Emily Parker

Ph.D. Candidate

Overview

I am a PhD candidate in the Department of Policy Analysis and Management at Cornell University, with a concentration in Sociology and minor in Demography. My research is primarily concerned with the political evolution of social policies, the consequences of an unevenly distributed safety net, and how policies impact people’s lives. I also study the intersections between race, gender, family and public policy, with articles published and forthcoming in Population Research and Policy Review and Journal of Marriage and Family.

Subfields:

Health and Social Policy, Poverty and Inequality, Gender and Family, Spatial Demography, Mixed-Methods

Committee Members:

Laura Tach (chair), Vida Maralani, Sharon Sassler, and Erin York Cornwell

Dissertation:

Health Without Wealth: The Historical, Social, and Spatial Context of the Community Health Center Program

My dissertation examines the Community Health Center (CHC) program, an often-overlooked safety net institution that now serves more than 29 million Americans, or roughly one-third of the nation’s poor population.
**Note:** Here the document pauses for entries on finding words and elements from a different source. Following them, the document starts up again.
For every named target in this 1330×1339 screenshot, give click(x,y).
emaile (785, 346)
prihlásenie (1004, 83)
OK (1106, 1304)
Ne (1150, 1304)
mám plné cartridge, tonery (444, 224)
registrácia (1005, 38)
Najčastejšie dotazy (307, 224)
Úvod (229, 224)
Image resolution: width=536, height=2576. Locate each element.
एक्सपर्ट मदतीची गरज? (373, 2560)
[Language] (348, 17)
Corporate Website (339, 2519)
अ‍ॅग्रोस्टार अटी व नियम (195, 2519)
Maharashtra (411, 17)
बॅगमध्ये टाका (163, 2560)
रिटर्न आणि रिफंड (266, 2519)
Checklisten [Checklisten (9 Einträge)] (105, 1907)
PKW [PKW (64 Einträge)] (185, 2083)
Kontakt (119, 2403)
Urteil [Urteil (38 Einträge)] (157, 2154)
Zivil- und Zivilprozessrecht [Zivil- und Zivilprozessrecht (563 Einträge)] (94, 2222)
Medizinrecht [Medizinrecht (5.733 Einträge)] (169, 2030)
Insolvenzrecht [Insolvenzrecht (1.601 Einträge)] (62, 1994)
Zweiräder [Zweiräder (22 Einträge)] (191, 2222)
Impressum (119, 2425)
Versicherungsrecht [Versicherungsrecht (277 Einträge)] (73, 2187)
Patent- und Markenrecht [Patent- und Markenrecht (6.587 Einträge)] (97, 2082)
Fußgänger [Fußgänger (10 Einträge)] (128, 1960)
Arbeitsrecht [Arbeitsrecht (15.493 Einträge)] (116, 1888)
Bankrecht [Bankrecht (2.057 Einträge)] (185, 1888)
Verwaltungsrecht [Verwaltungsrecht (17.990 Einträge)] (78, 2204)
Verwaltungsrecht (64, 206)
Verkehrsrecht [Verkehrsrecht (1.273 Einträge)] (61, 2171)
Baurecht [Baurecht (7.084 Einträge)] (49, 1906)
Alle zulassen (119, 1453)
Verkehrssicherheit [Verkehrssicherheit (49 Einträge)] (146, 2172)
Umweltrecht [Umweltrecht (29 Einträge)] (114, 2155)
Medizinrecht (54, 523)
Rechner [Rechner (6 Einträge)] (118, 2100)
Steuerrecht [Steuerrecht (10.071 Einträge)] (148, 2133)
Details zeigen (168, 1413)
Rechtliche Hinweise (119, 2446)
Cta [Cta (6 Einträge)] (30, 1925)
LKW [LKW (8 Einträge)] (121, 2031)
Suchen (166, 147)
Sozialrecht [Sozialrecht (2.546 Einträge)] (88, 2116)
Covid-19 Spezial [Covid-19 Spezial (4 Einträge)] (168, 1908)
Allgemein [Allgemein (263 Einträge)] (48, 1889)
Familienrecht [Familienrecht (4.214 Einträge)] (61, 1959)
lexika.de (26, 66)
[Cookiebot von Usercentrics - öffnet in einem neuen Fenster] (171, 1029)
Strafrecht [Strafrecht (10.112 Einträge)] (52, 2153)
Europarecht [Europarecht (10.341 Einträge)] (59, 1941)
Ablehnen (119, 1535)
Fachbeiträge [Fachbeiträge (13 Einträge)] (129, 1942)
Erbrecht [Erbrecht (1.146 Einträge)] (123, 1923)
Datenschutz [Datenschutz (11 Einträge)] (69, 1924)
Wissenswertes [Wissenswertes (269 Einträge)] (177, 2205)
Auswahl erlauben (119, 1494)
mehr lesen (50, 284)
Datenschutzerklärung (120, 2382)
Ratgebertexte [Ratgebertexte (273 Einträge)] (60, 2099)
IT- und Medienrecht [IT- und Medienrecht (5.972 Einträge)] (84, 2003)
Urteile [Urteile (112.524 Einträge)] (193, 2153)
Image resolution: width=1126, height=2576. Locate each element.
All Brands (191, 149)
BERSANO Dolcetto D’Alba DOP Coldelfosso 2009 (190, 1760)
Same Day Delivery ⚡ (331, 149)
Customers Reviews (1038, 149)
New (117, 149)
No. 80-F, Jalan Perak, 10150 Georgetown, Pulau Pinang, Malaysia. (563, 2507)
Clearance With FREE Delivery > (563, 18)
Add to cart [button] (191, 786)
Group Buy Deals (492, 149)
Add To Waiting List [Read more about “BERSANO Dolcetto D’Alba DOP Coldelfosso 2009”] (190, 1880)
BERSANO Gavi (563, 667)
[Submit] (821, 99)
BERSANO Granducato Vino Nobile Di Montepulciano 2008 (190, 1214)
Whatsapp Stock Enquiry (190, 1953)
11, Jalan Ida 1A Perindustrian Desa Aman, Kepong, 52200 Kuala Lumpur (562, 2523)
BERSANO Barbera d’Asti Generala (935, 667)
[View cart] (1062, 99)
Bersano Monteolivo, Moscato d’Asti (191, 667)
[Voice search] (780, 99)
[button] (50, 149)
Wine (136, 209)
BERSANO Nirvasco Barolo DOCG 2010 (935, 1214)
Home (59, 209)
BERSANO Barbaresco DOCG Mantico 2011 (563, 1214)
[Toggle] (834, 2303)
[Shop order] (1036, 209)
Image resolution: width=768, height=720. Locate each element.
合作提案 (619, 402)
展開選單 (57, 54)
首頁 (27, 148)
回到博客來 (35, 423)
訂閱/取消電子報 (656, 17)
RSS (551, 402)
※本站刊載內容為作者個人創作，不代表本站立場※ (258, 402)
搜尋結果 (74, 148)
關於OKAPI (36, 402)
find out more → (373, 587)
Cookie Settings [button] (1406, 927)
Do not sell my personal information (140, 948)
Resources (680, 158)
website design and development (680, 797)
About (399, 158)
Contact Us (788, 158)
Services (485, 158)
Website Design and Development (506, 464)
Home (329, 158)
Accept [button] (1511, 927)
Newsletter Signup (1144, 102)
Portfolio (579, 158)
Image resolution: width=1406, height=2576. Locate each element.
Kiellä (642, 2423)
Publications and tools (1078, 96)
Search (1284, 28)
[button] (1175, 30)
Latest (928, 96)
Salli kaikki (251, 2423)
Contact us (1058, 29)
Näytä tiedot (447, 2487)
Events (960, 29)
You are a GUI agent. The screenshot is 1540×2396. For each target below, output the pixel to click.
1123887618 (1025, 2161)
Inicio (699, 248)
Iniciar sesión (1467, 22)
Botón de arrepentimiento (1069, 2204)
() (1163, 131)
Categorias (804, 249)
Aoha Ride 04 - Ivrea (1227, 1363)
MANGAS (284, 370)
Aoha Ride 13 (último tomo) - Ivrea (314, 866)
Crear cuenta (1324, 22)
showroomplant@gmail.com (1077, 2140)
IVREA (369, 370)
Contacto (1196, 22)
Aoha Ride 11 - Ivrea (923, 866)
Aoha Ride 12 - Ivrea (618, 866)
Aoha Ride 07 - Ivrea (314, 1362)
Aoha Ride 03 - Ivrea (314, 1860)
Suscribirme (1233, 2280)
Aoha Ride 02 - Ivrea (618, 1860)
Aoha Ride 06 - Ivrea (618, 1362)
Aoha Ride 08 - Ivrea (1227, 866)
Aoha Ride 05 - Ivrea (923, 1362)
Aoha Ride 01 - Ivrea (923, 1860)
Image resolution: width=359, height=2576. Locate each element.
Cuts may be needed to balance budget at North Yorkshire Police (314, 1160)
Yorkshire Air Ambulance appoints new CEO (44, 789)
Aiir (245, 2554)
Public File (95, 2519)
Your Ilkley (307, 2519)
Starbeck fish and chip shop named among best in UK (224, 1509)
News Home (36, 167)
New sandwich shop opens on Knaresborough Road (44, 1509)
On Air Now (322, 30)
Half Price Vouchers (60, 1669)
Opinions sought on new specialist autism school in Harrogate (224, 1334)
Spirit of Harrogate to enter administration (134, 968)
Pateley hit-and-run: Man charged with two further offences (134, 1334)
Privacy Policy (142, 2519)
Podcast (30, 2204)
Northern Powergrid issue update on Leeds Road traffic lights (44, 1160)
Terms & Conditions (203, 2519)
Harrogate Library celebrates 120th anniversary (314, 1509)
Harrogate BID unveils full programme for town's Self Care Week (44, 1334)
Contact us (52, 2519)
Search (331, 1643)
To understand the historical, spatial, and social aspects of this federal program, I use a mixed-methods approach through combining three original data collection efforts: (1) historical datasets on the location and funding of health centers, (2) in-depth interviews with health center patients and providers, and (3) primary documents gathered from eight presidential libraries to compare the political history of the CHC program with Medicaid. Supported by the Horowitz Foundation for Social Policy, the Fahs Beck Fund for Research and Experimentation, the Cornell Center for Study of Inequality, and the Cornell Office of Engagement Initiatives, the findings from my dissertation are poised to advance scholarship on spatial variation in health inequalities, stigmatization in public program participation, and how political processes influence social policies.